Görev Koşulları:
(a) Genel Kurul konuşmasında "GENEL KURUL KONUŞMASI" ifadesinden "düzenlemeyi yapmış idik." ifadesine kadar olan kısmı aynen kopyalayın.
(b) Lütfen Genel Kurul konuşmasını kaldığı yerden sürdürün.

───── Verilen Metin ─────

GENEL KURUL KONUŞMASI
Konu: SOSYAL SİGORTALAR VE GENEL SAĞLIK SİGORTASI KANUNU İLE BAZI KANUNLARDA DEĞİŞİKLİK YAPILMASINA DAİR KANUN TASARI VE TEKLİFİ
Yasama Yılı:3
Birleşim:107
Tarih:21.05.2013

ÇALIŞMA VE SOSYAL GÜVENLİK BAKANI FARUK ÇELİK (Şanlıurfa) - Sayın Başkan, değerli milletvekilleri arkadaşlarım; hepinizi saygıyla selamlıyorum.

Önemli bir yasa tasarısını görüşüyoruz. birinci bölümde bildiğiniz gibi, sosyal sigortalar ve genel sağlık sigortasıyla ilgili önemli düzenlemeleri geçtiğimiz hafta tamamlamış idik. Bunlardan biri, 18 yaş altı çocuklarla ilgili sağlık sorunları ve sağlıktan yararlanma konusunda ebeveyn şartı aranan bazı hususlar vardı, bu çelişkileri ortadan kaldıran bir düzenlemeyi yapmış idik.

Akabinde yabancı uyruklu öğrencilerin genel sağlık sigortalarının zorunlu olmaktan çıkarılması düzenlemesini gerçekleştirmiş idik.

───── Sağlanan Veriler ─────

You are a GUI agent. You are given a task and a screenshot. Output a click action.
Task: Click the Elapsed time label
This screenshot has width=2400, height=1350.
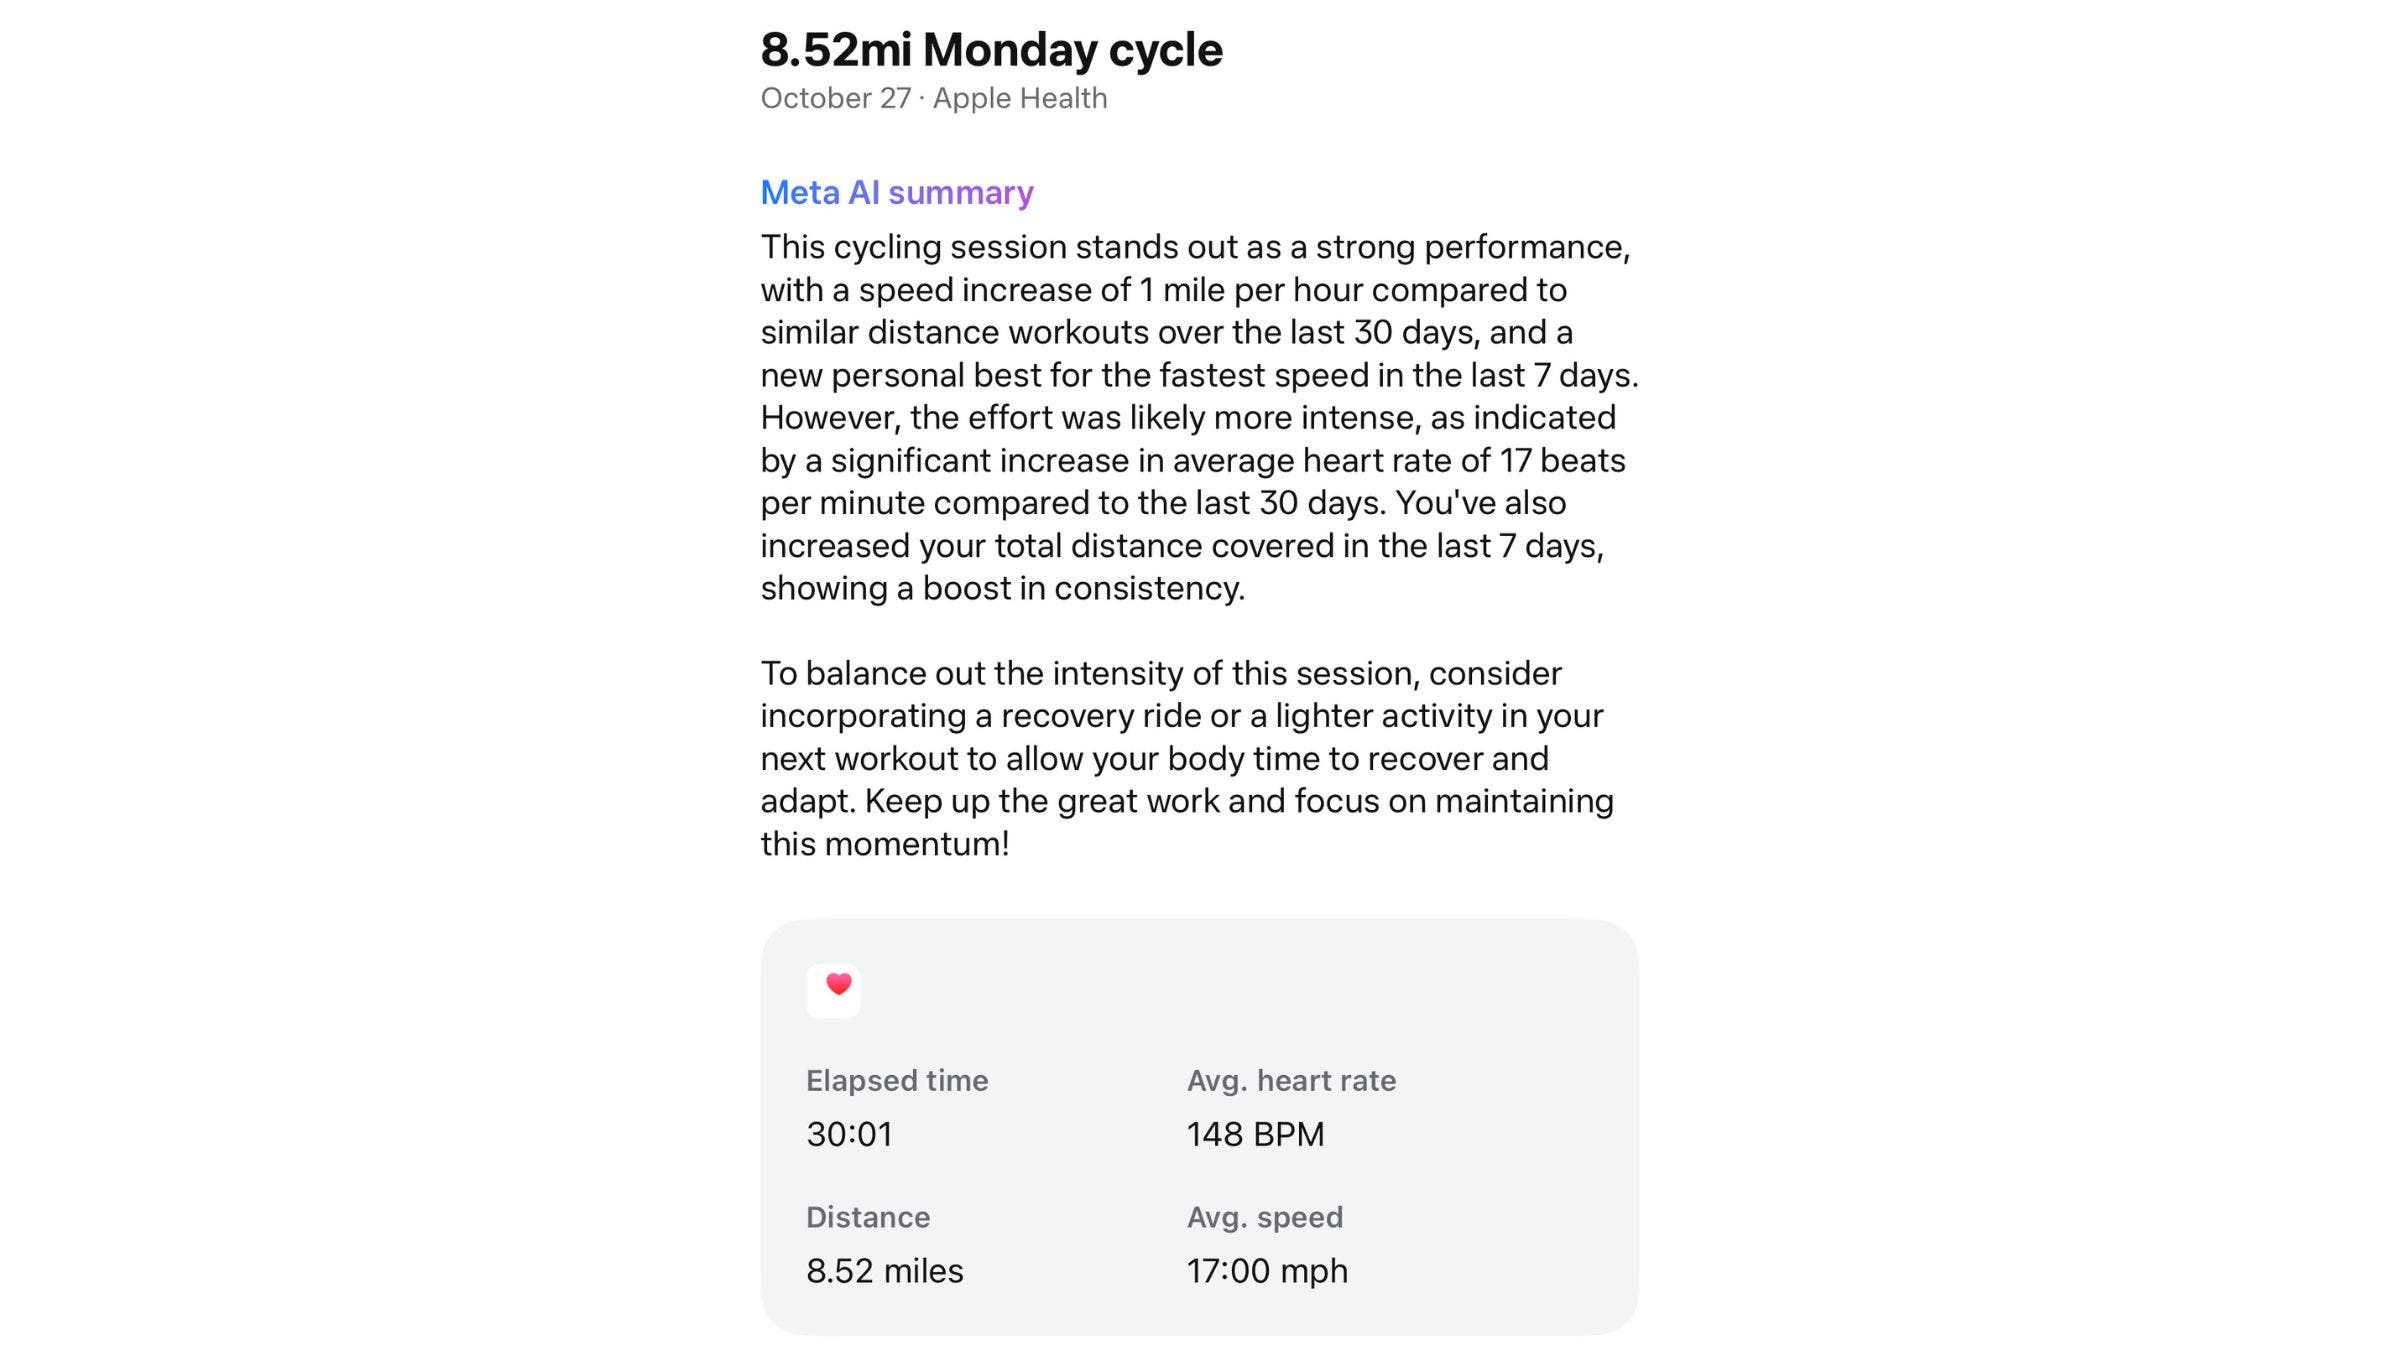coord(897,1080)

─────

Görev Yanıtları:
(a)
GENEL KURUL KONUŞMASI
Konu: SOSYAL SİGORTALAR VE GENEL SAĞLIK SİGORTASI KANUNU İLE BAZI KANUNLARDA DEĞİŞİKLİK YAPILMASINA DAİR KANUN TASARI VE TEKLİFİ
Yasama Yılı:3
Birleşim:107
Tarih:21.05.2013

ÇALIŞMA VE SOSYAL GÜVENLİK BAKANI FARUK ÇELİK (Şanlıurfa) - Sayın Başkan, değerli milletvekilleri arkadaşlarım; hepinizi saygıyla selamlıyorum.

Önemli bir yasa tasarısını görüşüyoruz. birinci bölümde bildiğiniz gibi, sosyal sigortalar ve genel sağlık sigortasıyla ilgili önemli düzenlemeleri geçtiğimiz hafta tamamlamış idik. Bunlardan biri, 18 yaş altı çocuklarla ilgili sağlık sorunları ve sağlıktan yararlanma konusunda ebeveyn şartı aranan bazı hususlar vardı, bu çelişkileri ortadan kaldıran bir düzenlemeyi yapmış idik.

(b)
Şiddete maruz kalan kadınlar, çocuklar ve aile bireylerinin gelir testi yapılmadan GSS'li olmaları, genel sağlık sigortası kapsamına alınması düzenlemesi yapılmış idi.

Ve Türkiye'de ikamet eden ve çalışmayan yabancı uyrukluların genel sağlık sigortası zorunluluğu kaldırıldı ve isteğe bağlı durumları sağlandı.

Sağlık Hizmetleri Fiyatlandırma Komisyonu üye sayısı 7'den 9'a çıkarıldı ve özel hastane ve vakıf hastanelerinin vatandaştan alacağı ilave ücretin yeniden belirlenmesi düzenlemesi gerçekleştirildi.

Yurt dışına götürülen Türk işçileri için 5 puanlık indirim ile yurt içinde uygulanan 5 puanlık prim indirimine ilaveten 6 puanlık teşvik düzenlemesi bu yasa düzenlemesinde yer alan bazı önemli maddeler.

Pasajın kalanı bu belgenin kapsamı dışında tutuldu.